If anyone wants to see the full body of the code, just tell me. It’s messy because I’ve been commenting a lot of lines of code out, and adding a lot of lines from other NeHe lessons and online tutorials to test how different things work, but I’ve still only modified one or two classes from the tutorial. This is all the code that I thought was relevant, but I don’t really know about OpenGL yet to be sure.

jogl might not require there to be npot textures since the current opengl spec doesn’t require it, but that doesn’t mean that your friends’ cards are capable of doing npot textures. If they have older computers then it’s more likely that they only support opengl up to 1.4 or 1.5, which I believe doesn’t have standardized npot texturing.

For npot support, you have to check for GL_ARB_texture_non_power_of_two or OpenGL version 2.0 or greater.

Thanks for the help. It’s now working for Macs, but still doesn’t work for Linux.

On Linux, it’s apparently stopped displaying the quad altogether, even the “white box” thing it was doing before. I take this to mean that the power of 2 issue was a problem for Linux too, although I’m not sure why nothing’s rendering now.

Because the greater dimensions (64 x 64) mean that most of the image itself is now empty transparent space, I assumed the image might, for example, have been loading upside down or something, so I tried changing the texture coordinates from the top to the bottom of the image, but that apparently didn’t change anything. Any ideas on what still might be going wrong?

Have you considered using the com.sun.opengl.util.texture classes?

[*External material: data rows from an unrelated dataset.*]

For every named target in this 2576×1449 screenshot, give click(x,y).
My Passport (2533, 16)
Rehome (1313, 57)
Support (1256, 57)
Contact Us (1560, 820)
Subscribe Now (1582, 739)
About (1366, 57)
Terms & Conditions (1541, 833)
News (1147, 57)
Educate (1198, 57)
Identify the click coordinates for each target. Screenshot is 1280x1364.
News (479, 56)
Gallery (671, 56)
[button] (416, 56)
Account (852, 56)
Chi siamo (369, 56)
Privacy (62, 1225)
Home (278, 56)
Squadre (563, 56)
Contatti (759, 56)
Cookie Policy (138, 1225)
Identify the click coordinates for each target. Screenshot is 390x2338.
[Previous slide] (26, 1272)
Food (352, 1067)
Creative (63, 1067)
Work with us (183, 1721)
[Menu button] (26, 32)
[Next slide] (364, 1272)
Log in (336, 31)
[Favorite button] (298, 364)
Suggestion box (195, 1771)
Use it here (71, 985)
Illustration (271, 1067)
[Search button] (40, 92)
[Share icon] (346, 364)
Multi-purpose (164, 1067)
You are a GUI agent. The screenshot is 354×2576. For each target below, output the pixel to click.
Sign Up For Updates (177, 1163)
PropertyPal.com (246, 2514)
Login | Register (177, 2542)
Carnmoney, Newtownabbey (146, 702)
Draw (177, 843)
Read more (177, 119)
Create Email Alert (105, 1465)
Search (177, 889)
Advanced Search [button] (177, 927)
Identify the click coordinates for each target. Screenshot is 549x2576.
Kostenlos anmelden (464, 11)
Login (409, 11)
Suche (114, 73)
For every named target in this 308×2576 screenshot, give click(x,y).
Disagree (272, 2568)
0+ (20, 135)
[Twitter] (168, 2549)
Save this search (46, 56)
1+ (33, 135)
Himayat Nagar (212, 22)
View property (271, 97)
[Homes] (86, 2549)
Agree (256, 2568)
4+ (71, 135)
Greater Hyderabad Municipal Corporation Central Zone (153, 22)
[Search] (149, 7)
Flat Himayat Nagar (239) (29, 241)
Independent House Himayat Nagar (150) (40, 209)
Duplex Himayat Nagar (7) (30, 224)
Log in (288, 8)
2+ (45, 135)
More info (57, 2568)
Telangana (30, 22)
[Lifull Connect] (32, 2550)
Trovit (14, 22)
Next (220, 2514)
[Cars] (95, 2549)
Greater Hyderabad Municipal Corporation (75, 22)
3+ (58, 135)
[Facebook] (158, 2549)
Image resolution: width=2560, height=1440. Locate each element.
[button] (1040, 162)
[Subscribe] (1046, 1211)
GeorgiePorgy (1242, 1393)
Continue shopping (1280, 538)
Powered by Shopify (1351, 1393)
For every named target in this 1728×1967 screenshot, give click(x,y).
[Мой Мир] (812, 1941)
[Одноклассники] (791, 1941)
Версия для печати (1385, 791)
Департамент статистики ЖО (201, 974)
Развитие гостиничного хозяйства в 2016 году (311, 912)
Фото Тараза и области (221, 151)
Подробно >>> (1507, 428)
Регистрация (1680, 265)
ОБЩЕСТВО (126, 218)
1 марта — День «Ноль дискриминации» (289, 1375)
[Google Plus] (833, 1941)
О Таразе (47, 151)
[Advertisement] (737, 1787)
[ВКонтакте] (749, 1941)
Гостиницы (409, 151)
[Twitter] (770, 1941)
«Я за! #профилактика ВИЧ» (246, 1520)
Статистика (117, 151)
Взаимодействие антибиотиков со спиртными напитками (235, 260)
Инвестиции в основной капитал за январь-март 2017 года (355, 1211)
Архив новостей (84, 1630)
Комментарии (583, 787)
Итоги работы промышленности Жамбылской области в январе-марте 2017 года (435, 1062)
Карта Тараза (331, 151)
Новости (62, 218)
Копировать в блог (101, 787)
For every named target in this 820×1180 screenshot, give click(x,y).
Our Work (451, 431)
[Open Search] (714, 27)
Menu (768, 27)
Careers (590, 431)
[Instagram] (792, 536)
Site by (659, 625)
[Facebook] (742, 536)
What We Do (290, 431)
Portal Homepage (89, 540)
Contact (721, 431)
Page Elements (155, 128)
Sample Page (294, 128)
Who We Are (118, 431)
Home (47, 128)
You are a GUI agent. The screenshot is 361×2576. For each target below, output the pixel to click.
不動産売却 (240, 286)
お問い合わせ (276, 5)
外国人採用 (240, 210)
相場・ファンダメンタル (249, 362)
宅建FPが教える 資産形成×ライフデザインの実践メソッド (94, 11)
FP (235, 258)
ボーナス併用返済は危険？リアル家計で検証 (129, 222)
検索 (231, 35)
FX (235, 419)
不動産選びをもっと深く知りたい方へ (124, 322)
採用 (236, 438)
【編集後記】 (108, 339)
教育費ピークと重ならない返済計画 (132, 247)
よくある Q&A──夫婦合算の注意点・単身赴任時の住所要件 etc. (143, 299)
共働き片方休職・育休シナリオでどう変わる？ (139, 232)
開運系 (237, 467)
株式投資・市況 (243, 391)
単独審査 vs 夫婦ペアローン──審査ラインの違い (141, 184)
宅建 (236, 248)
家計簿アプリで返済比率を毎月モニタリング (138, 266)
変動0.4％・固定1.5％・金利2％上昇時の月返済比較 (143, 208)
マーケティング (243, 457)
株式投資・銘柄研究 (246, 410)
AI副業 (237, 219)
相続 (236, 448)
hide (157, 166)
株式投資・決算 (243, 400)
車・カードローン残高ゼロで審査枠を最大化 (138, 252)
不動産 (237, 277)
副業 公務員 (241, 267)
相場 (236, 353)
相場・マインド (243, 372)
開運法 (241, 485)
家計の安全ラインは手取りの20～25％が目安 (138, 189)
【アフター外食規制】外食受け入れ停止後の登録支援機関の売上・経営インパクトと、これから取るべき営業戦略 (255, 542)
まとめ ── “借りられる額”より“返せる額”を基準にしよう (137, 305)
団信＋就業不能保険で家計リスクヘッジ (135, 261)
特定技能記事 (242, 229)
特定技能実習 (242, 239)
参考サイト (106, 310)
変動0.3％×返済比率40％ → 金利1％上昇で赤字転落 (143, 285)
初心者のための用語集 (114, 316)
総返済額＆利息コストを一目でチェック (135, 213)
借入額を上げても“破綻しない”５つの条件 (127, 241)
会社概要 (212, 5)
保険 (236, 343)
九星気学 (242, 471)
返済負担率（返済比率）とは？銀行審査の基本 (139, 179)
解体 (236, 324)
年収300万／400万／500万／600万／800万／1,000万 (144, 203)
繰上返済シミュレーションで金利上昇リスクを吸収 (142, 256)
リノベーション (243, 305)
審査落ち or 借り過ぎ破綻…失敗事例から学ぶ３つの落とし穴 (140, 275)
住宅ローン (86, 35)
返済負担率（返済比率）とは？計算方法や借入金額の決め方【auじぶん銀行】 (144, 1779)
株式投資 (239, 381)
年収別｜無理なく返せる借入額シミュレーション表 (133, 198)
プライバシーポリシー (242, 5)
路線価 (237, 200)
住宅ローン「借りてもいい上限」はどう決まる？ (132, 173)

They were intended to save people from continually reinventing the wheel in texture loading, and to abstract away details like what non-power-of-two extension is in use. There are demos illustrating use in the demos.texture package in the jogl-demos workspace.

I actually wasn’t even aware the NeHe tutorials didn’t use the built-in Texture class. But I switched over and it seems to be working now. Actually, if it’s supposed to be making non-power-of-two textures work on computers that can’t use them by making a new texture with the correct dimensions, that doesn’t seem to be work properly - I still need the actual image file to have power-of-two dimensions to work. That’s not really big a deal, though.

I just have one more question. The program still doesn’t work for at least one person using Linux, and I think I can better explain the problem now: every value for the texture appears to be set to 0. I can’t say that for sure, but when loading any .PNG with an alpha channel, no texture is displayed (so I’d assume the alpha channel is set to 0), and when loading any .PNG without an alpha channel, a completely black texture is displayed (so the RGB channels must be set to 0). I don’t think this is really a JOGL issue at this point, but just so I can figure out how to help fix it, does anyone know what might be causing that? I’d assume this is a driver issue, or something about the version of OpenGL they’re using? It’s strange behavior because the other aspects of OpenGL (rotation, scaling, etc.) seem to be working just fine. The texture just won’t display for some reason (or at least, gets all of its values set to 0 upon being loaded into OpenGL).

Either way, thanks for all the help. I can pretty much stop worrying about compatibility now and get back to just learning how to use JOGL and Swing. :slight_smile:

This should be working though I haven’t tested it recently. If you can prove that it isn’t with a test case then please file a bug with the Issue Tracker on the JOGL home page. Note that you need to use Texture.getImageTexCoords(), etc.

I can’t think of what would be causing this. Once the TextureIO classes get the bits from the ImageIO subsystem (which is used to load PNG images) then everything should work identically well for all file formats. If you can provide a test case then again please file a bug.

Small note, as far I can tell, on the MacOS X front, OpenGL 2.0 is only supported by MacOS X 10.4.3 and above. This is from checking some forum posts, but I couldn’t seem to find any official information to confirm this.